Can you give me an explanation/link to an explanation? Thanks

- 3 years, 4 months ago

@Sophie Crane It's trivial using Y-$$\Delta$$ transformation. Just apply this on any of the ends of $$\text{R}_{5}$$.

- 3 years, 4 months ago

Thank you very much. This is an excellent technique and I had never heard of it before. Awesome! :D

- 3 years, 4 months ago

If u use loop rule instead of junction rule, the expression would have been simpler. For making it even simpler u can assume the circuit to be connected across a good emf(I mean u can take different emfs if values of the resistances are known)

- 3 years, 5 months ago

I used both.
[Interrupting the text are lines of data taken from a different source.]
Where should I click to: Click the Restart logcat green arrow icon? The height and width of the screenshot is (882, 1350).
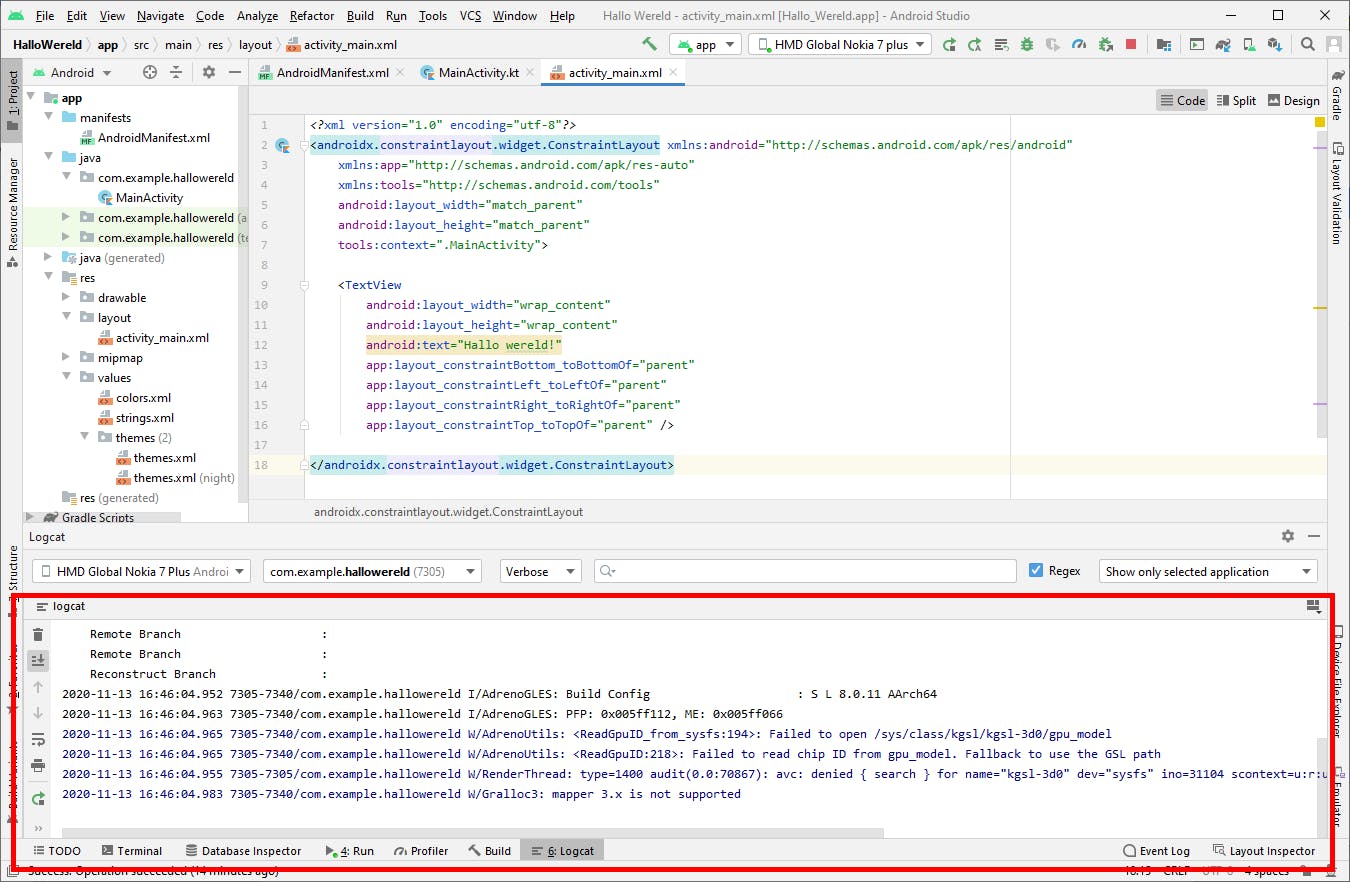coord(38,799)

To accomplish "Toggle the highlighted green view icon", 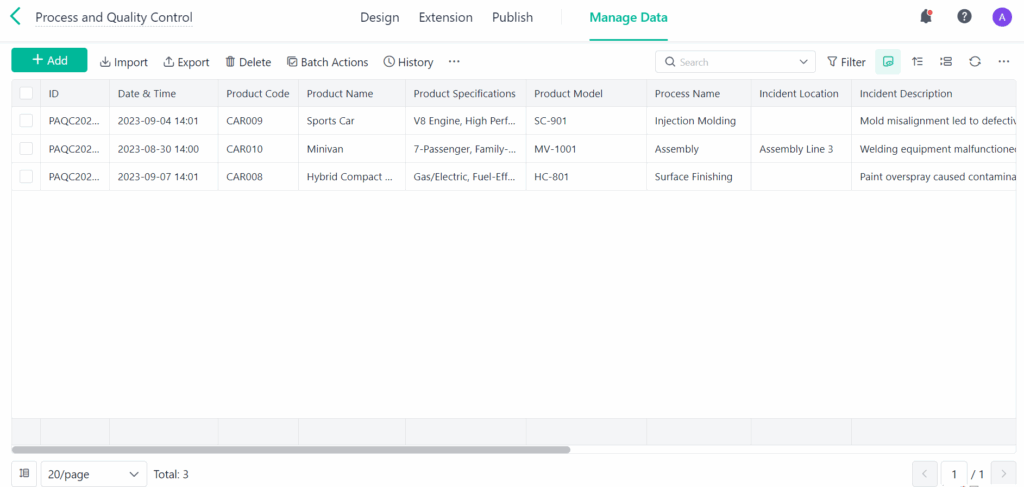I will click(x=887, y=62).
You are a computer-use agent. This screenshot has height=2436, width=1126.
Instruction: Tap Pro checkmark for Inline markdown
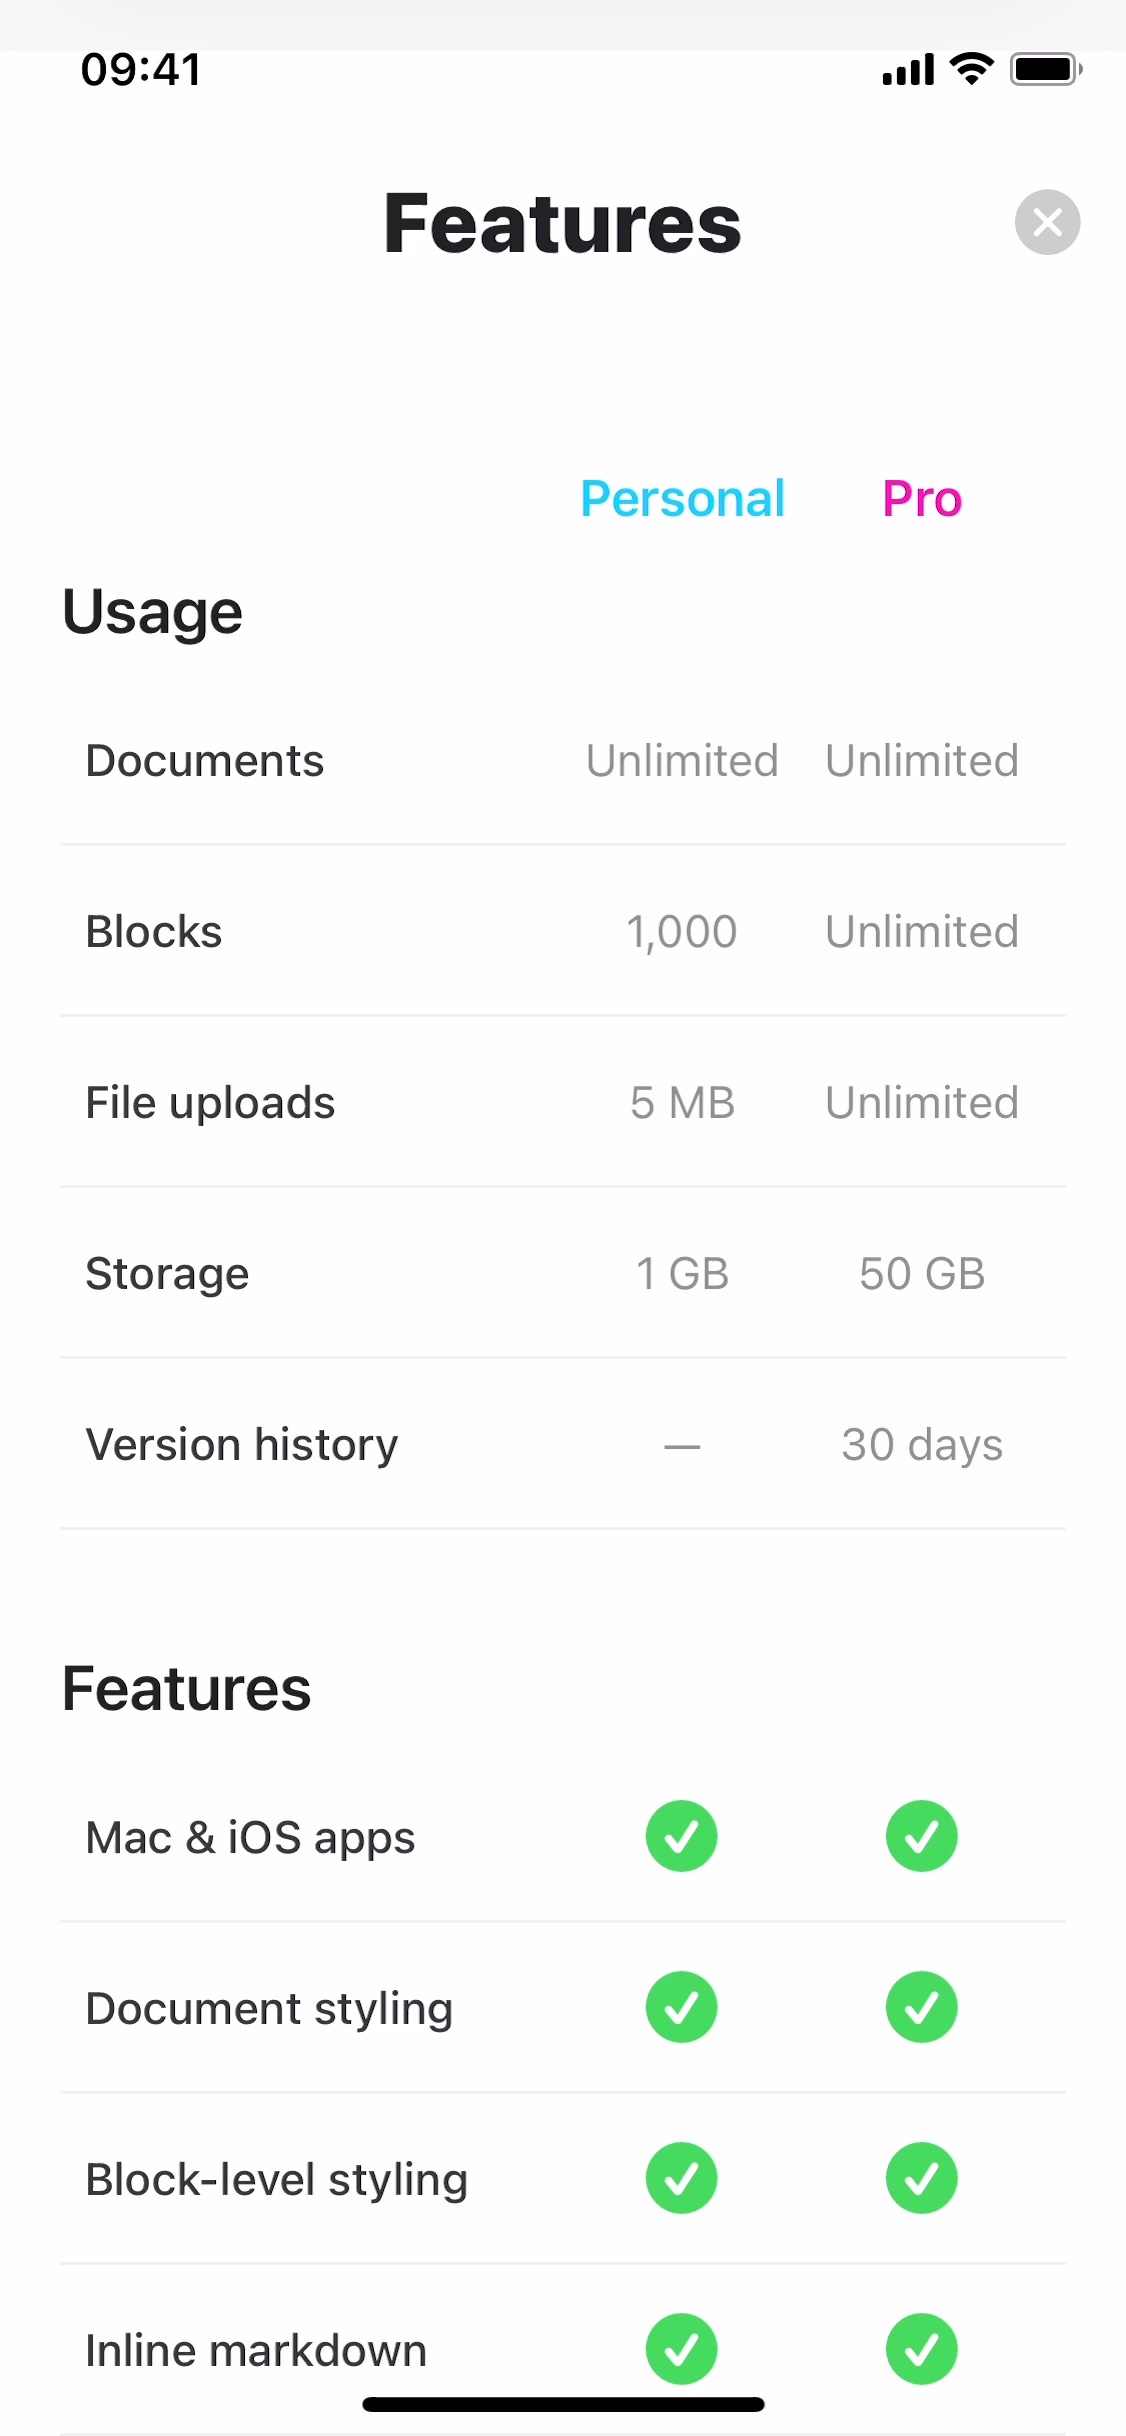click(922, 2349)
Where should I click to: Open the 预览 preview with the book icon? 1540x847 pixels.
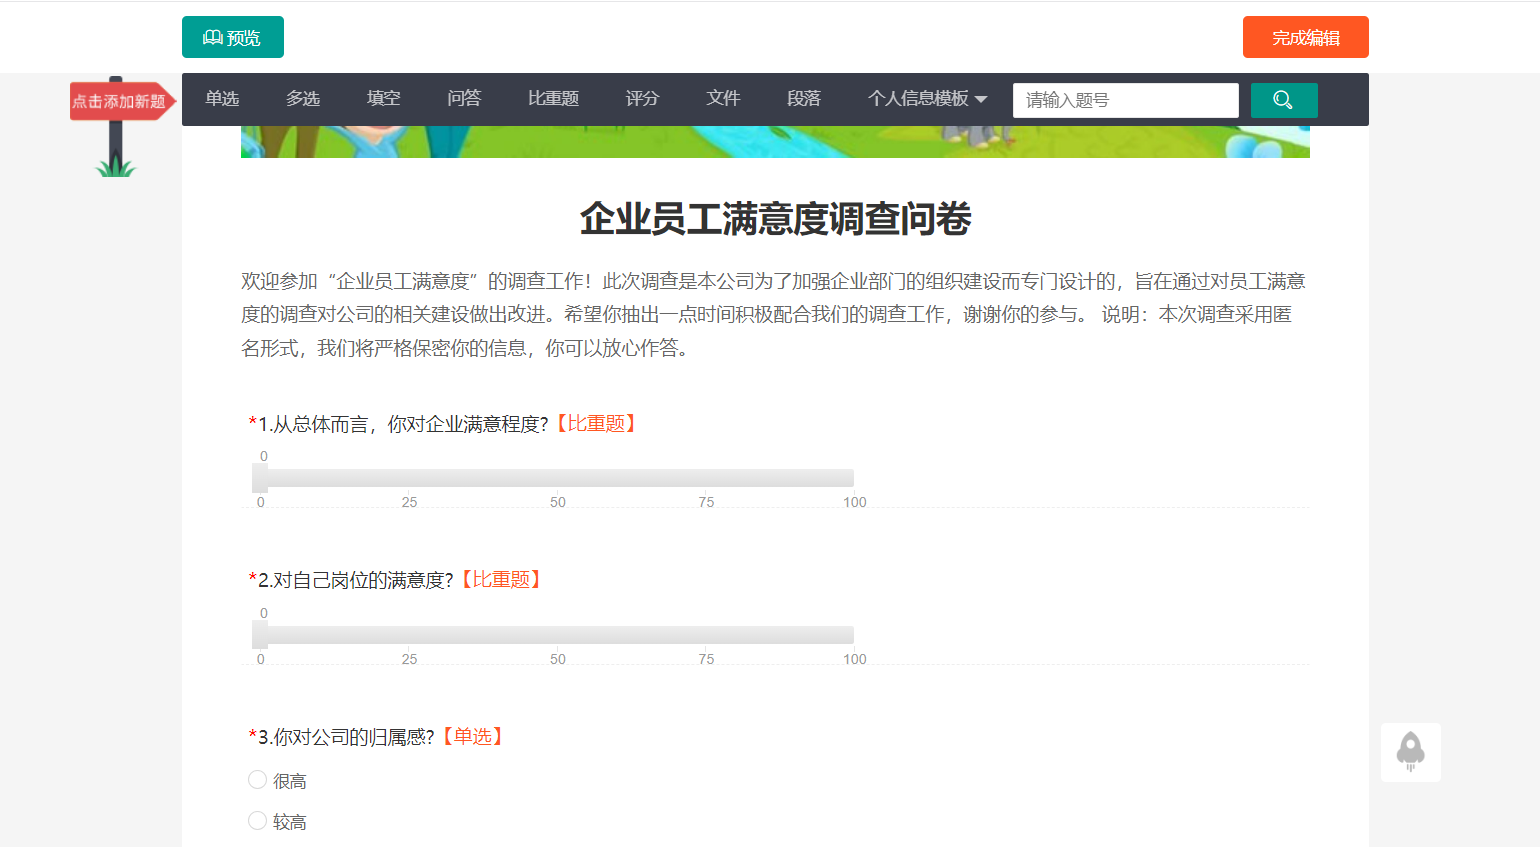click(x=232, y=36)
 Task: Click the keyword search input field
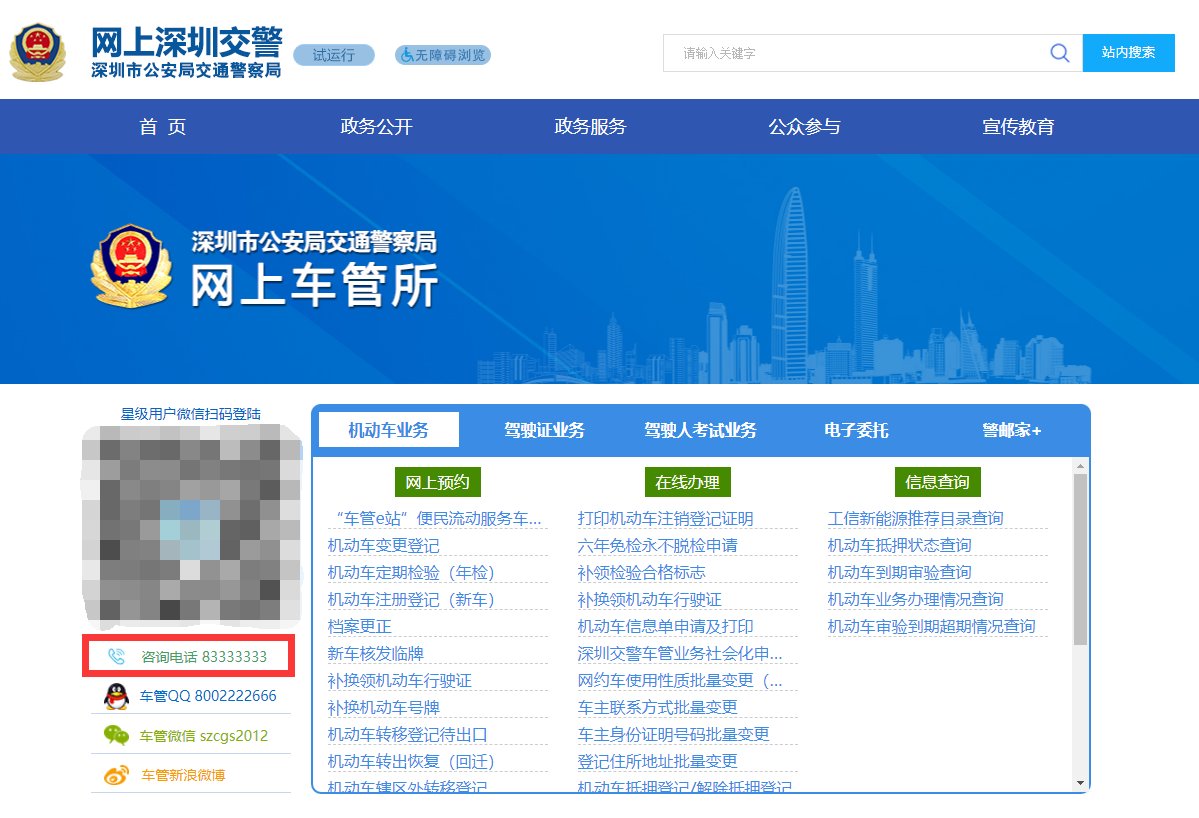(x=860, y=53)
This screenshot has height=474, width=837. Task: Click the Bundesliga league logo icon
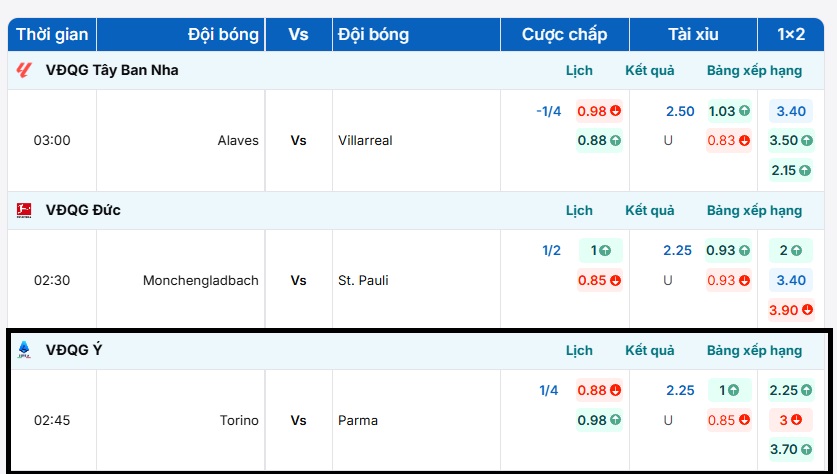[25, 210]
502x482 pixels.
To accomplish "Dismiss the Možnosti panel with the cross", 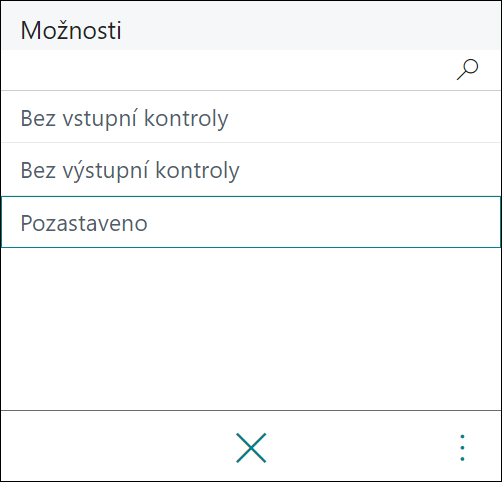I will [251, 448].
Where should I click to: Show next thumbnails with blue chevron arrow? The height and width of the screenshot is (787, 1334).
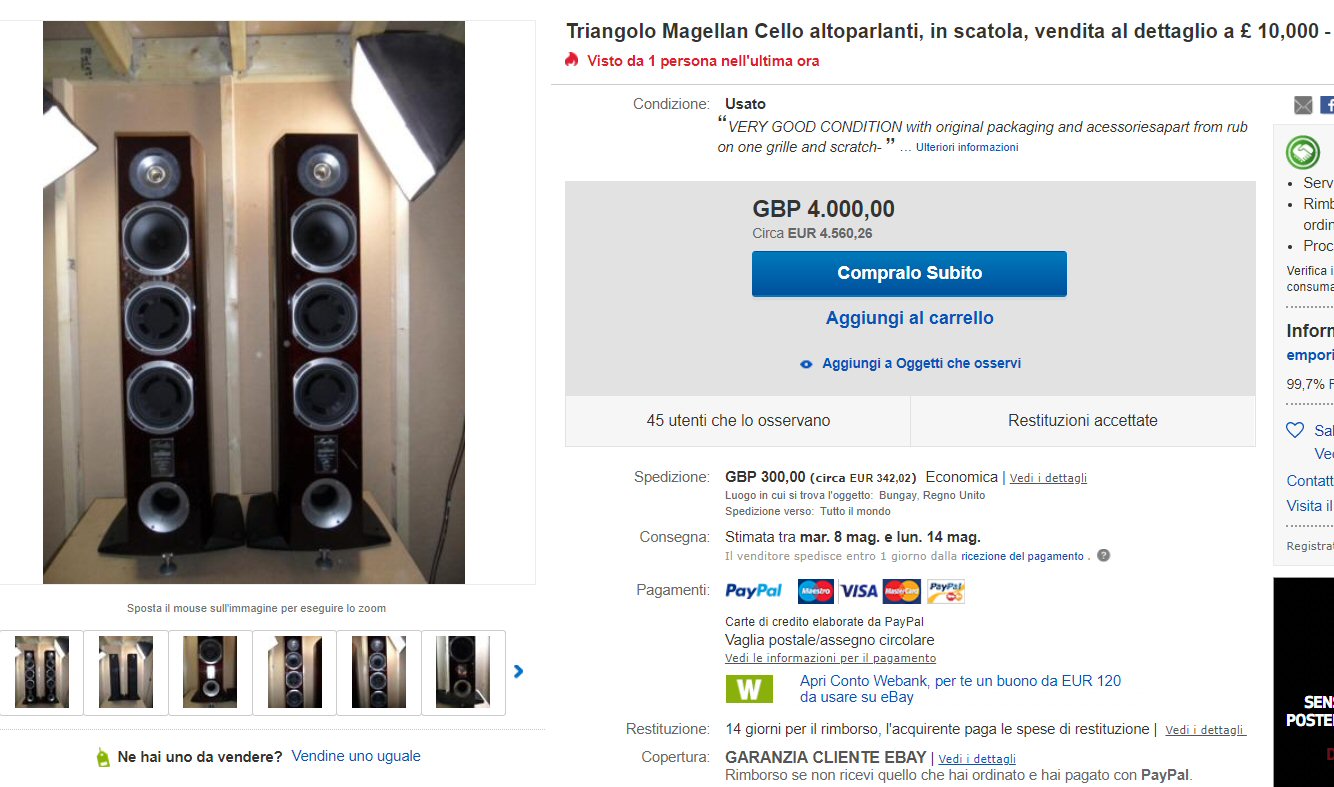518,672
The emf is an arbitrary value. All resistances are unknown, and are to be treated as algebraic variables. I am trying to find a general expression for the equivalent resistance in terms of these variables.

- 3 years, 4 months ago

That would be a very big formula

- 3 years, 4 months ago

It is. That's why I posted this.

- 3 years, 4 months ago

But u can still assume any value for emf as that wouldn't change the equivalent resistance.

- 3 years, 4 months ago

Correct me if I'm wrong, but isn't this the outline of a Wheatstone bridge? If $$\dfrac{R_2}{R_4}=\dfrac{R_1}{R_3}$$, then the equivalent can be easily calculated since the resistance $$R_5$$ will be ineffective. Is that condition given, or the variables $$R_1,R_2,R_3,R_4,R_5$$ can have any positive real value?

- 3 years, 3 months ago

You are correct on every count. The condition is that the resistors can take on any positive real value.

- 3 years, 3 months ago

I got a fraction of 8 terms over 4 terms

- 3 years, 3 months ago

Did you use delta-wye or something else?

- 3 years, 3 months ago